Europe is not adhering to the principles laid out in its own treaties. For instance, the principle of subsidiarity states that agricultural support should be the responsibility of member states within the frameworks set by the EU and WTO, while pan-European networks and protection of the EU's external borders should be handled at the community level. The Bologna Process itself isn’t fundamentally flawed. It's important for the common labour market that academic degrees are compatible and comparable. However, the accompanying desire to increase the number of graduates has likely led to a decline in the quality of university education.

And what about the Lisbon Strategy?

That was pure wishful thinking without a realistically implementable strategy. This tendency is common in Brussels, often with enthusiastic support from the member states. The situation has become much more serious since Lisbon. The rose-coloured glasses need to be taken off, and I think the Draghi Report has prompted that.

The EU's constitution aims for it to be a „highly competitive social market economy.“ This objective inherently excludes detailed bureaucratic regulation.

Shouldn't the EU focus more on market-based solutions and merely provide better framework conditions?

Yes, that’s another fundamental principle: the EU constitution aims for a „highly competitive social market economy“. This objective inherently excludes detailed bureaucratic regulation. What is written in Article 3 of the EU Treaty makes economic sense. Within a reliable, well-defined framework, the market should find solutions as freely as possible. The role of politics is not to micromanage but to create a regulatory framework.

There is still much to be done regarding the internal market: What is particularly lacking here is an integrated financial internal market and a Capital Markets Union. What could such a single market achieve for competitiveness?

Numerous studies convincingly show that the EU internal market has created economic prosperity. But there is still much room for improvement. Cross-border transactions among EU member states are much less frequent than, for example, between the different states in the USA.

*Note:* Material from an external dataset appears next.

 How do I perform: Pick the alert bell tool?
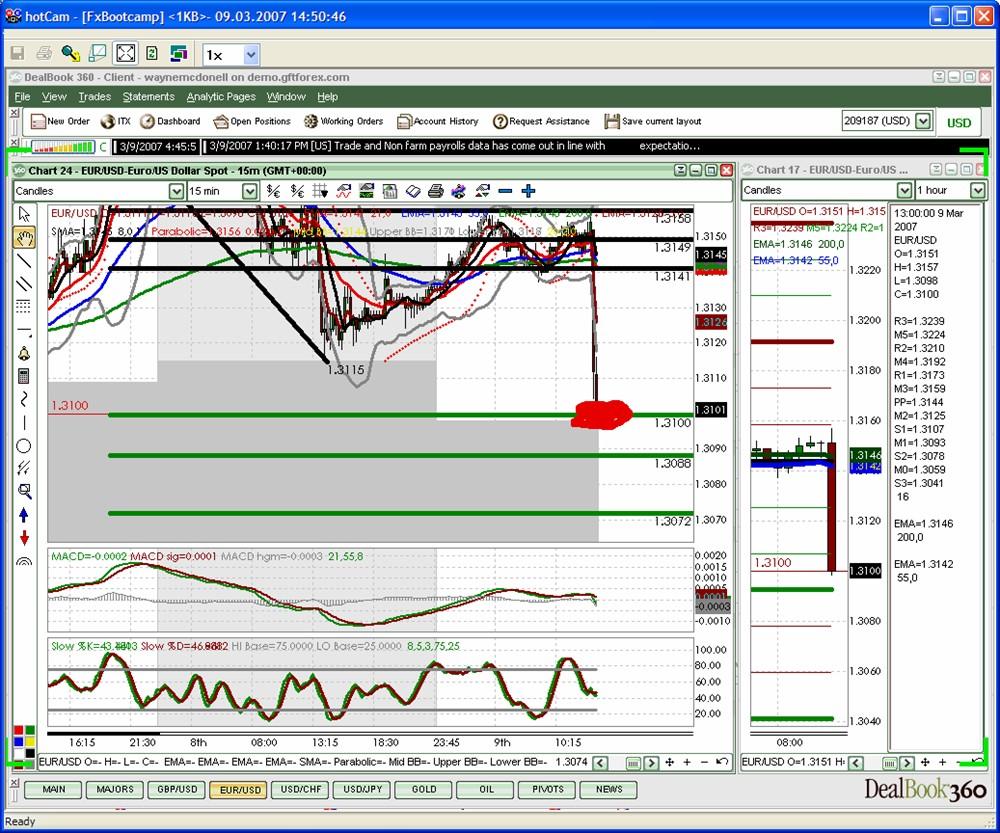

A decisive expansion of the internal market could become the new growth engine for Europe.

Why is that?

This effect cannot just be explained by language or culture. A decisive expansion of the internal market could indeed become Europe’s new growth engine. In addition to the long-sought Capital Markets Union, an energy market union would be essential. Genuine collaboration in defence could also help save significant costs while increasing productivity in the sector.

Brussels struggles to move forward because member states do not genuinely want it.

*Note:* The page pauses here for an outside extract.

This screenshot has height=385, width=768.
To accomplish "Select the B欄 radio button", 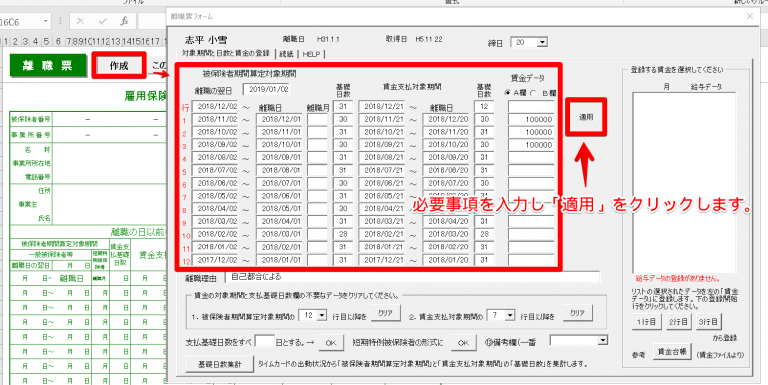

Why isn't Brussels making progress? Why does so much end in over-bureaucratisation and regulatory mania? What needs to change?

Brussels struggles to move forward because member states do not genuinely want it. Unfortunately, there is insufficient consensus on what should happen. When a bureaucracy isn’t allowed to tackle big issues, it pours its energy into smaller matters that, when consumed in large quantities, lead to health issues. Member states need to clearly define what they want and set the framework accordingly, which would require them to relinquish some of their own national powers. They find this very challenging, ultimately to the detriment of their own populations.

If you could give Brussels three pieces of advice to improve competitiveness, what would they be?

First, Brussels should stop micromanaging, and instead utilise European businesses for this purpose, for instance supply chain regulation. Second, there should be a much clearer focus on fewer but better regulations, that ultimately allow for more market freedom. Third, cross-border investments in infrastructure, particularly in electricity and rail, should be prioritised above all else. The EU should be allowed to incur debt for these purposes, and only for these.